* Begin Provided entries *

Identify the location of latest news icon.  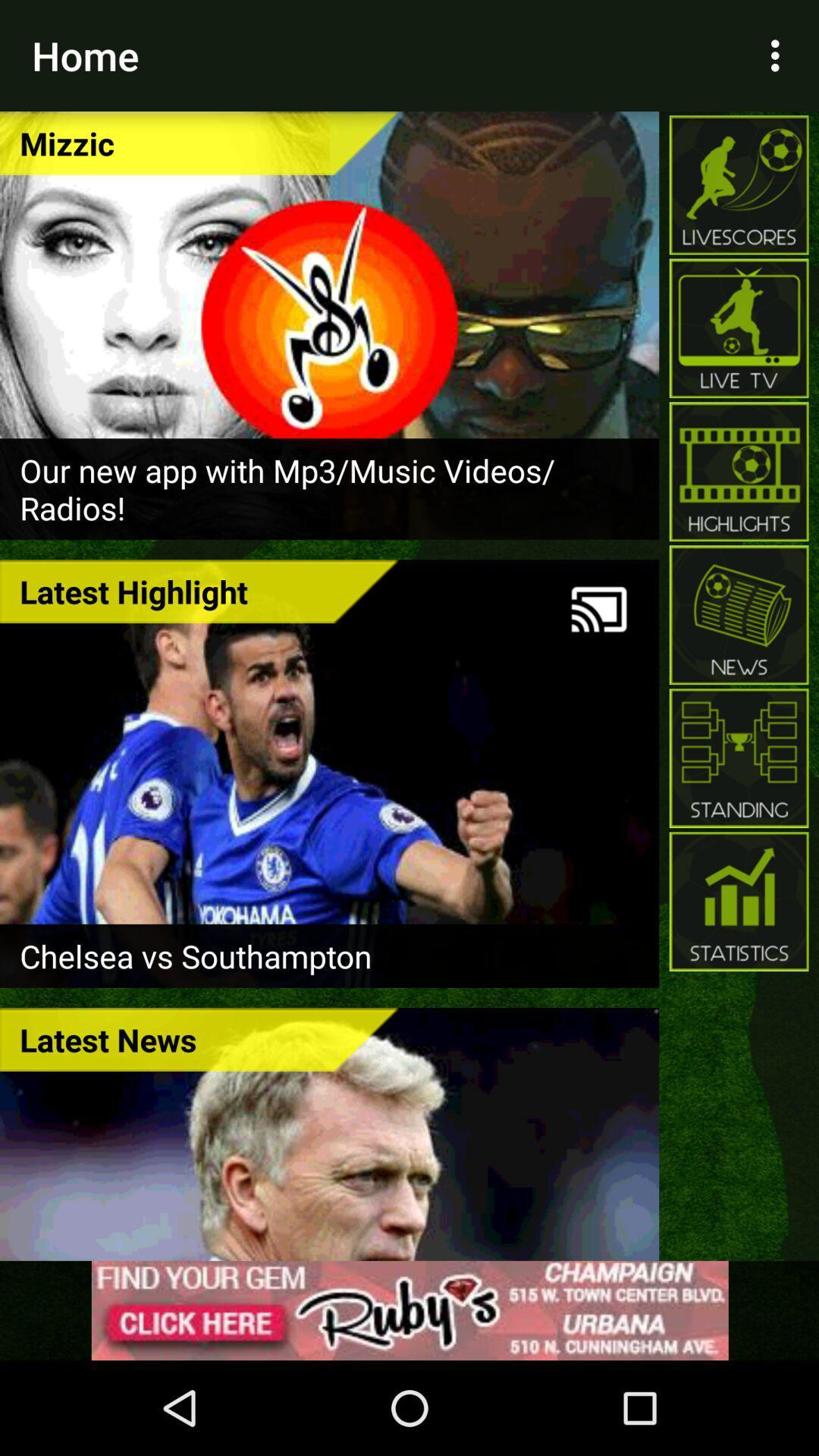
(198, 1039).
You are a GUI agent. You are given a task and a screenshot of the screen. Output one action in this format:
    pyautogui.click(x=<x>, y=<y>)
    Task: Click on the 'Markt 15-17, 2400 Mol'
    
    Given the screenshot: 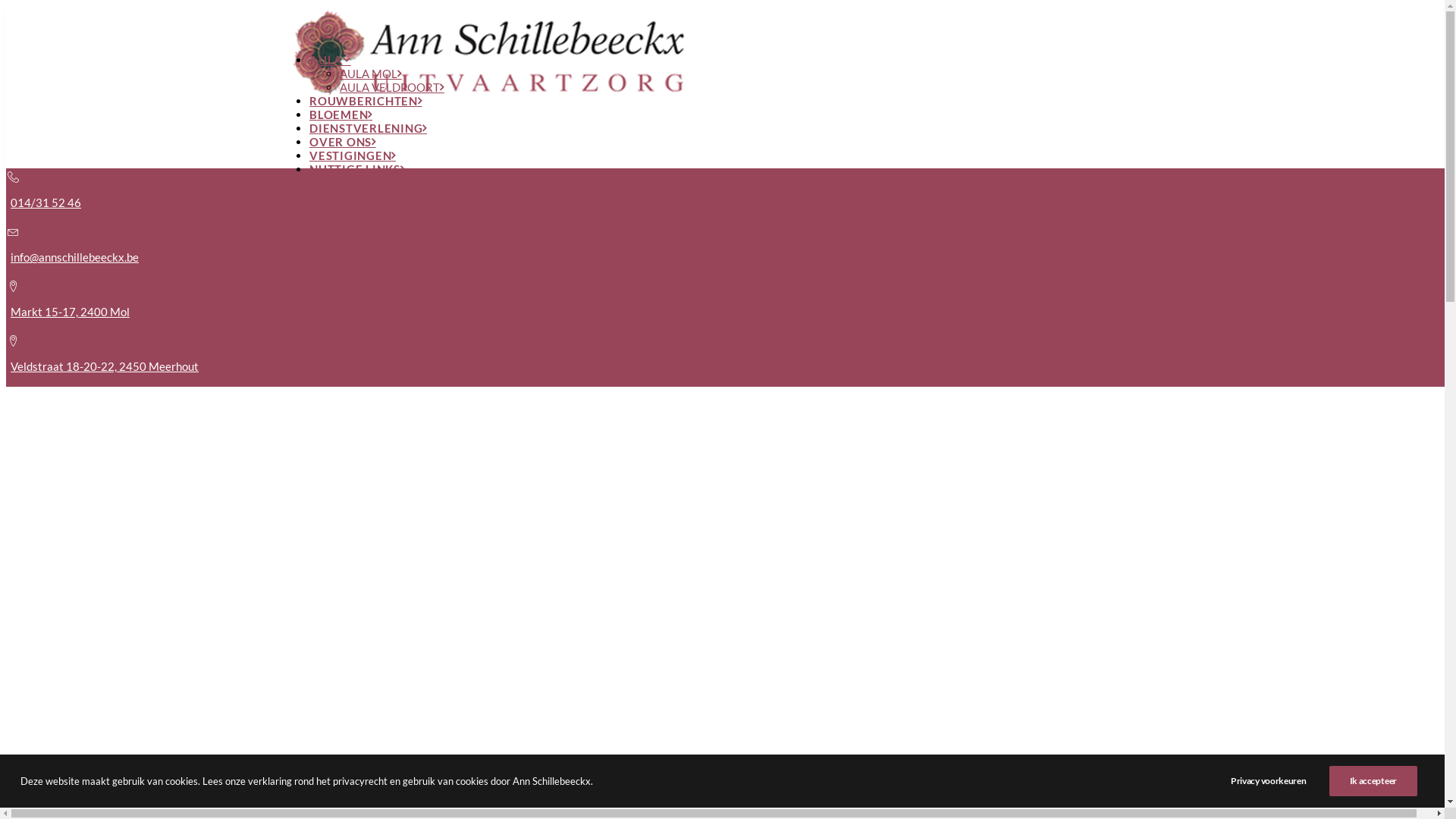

* End Provided entries *

(Description of the task) Copy out every line of the listing above word for word, omitting the pictures.

(Written answer)
Identify the location of latest news icon.  
(198, 1039).
You are a GUI agent. You are given a task and a screenshot of the screen. Output one action in this format:
    pyautogui.click(x=<x>, y=<y>)
    Task: Click on the 'Markt 15-17, 2400 Mol'
    
    Given the screenshot: 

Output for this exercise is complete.